* **Exercise**
All of the data must be retyped exactly, with nothing left out.
##### Listed records
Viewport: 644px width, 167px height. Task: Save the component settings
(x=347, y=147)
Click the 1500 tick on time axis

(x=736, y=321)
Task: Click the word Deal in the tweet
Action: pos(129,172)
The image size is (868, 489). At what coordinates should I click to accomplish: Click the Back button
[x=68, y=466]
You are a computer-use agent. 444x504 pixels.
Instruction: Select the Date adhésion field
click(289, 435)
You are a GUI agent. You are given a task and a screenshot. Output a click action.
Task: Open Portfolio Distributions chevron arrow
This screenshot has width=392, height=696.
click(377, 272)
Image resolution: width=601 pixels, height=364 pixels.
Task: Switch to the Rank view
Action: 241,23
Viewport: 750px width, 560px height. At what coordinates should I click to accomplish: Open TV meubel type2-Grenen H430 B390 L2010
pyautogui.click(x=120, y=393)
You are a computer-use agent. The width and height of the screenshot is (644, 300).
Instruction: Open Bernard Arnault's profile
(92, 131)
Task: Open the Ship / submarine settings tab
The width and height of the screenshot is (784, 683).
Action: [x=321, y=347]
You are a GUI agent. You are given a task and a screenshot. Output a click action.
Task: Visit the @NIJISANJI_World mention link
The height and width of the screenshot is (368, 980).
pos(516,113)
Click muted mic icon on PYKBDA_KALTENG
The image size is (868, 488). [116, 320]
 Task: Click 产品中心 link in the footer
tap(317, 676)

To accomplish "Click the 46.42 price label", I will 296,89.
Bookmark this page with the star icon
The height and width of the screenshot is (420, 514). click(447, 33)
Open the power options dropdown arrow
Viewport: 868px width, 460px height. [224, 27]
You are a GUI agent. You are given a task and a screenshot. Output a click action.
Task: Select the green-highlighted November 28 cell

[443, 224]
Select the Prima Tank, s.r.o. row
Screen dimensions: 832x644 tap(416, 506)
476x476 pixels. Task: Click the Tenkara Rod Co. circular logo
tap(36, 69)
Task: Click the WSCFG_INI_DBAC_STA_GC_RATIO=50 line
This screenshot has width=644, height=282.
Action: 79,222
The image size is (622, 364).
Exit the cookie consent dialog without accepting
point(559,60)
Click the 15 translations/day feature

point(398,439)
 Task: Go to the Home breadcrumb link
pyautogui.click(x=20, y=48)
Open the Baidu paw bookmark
##########
* **Result of this exercise**
Viewport: 644px width, 167px height. Task: Save the component settings
(x=347, y=147)
Click the 1500 tick on time axis

(x=736, y=321)
Task: Click the word Deal in the tweet
Action: pos(129,172)
The image size is (868, 489). At what coordinates should I click to accomplish: Click the Back button
[x=68, y=466]
You are a computer-use agent. 444x504 pixels.
Instruction: Select the Date adhésion field
click(289, 435)
You are a GUI agent. You are given a task and a screenshot. Output a click action.
Task: Open Portfolio Distributions chevron arrow
This screenshot has width=392, height=696.
click(377, 272)
Image resolution: width=601 pixels, height=364 pixels.
Task: Switch to the Rank view
Action: 241,23
Viewport: 750px width, 560px height. At what coordinates should I click to accomplish: Open TV meubel type2-Grenen H430 B390 L2010
pyautogui.click(x=120, y=393)
You are a computer-use agent. The width and height of the screenshot is (644, 300).
Instruction: Open Bernard Arnault's profile
(92, 131)
Task: Open the Ship / submarine settings tab
The width and height of the screenshot is (784, 683).
Action: [x=321, y=347]
You are a GUI agent. You are given a task and a screenshot. Output a click action.
Task: Visit the @NIJISANJI_World mention link
The height and width of the screenshot is (368, 980).
pos(516,113)
Click muted mic icon on PYKBDA_KALTENG
The image size is (868, 488). [116, 320]
 Task: Click 产品中心 link in the footer
tap(317, 676)

To accomplish "Click the 46.42 price label", I will 296,89.
Bookmark this page with the star icon
The height and width of the screenshot is (420, 514). click(447, 33)
Open the power options dropdown arrow
Viewport: 868px width, 460px height. [224, 27]
You are a GUI agent. You are given a task and a screenshot. Output a click action.
Task: Select the green-highlighted November 28 cell

[443, 224]
Select the Prima Tank, s.r.o. row
Screen dimensions: 832x644 tap(416, 506)
476x476 pixels. Task: Click the Tenkara Rod Co. circular logo
tap(36, 69)
Task: Click the WSCFG_INI_DBAC_STA_GC_RATIO=50 line
This screenshot has width=644, height=282.
Action: 79,222
The image size is (622, 364).
Exit the cookie consent dialog without accepting
point(559,60)
Click the 15 translations/day feature

point(398,439)
 Task: Go to the Home breadcrumb link
pyautogui.click(x=20, y=48)
Open the Baidu paw bookmark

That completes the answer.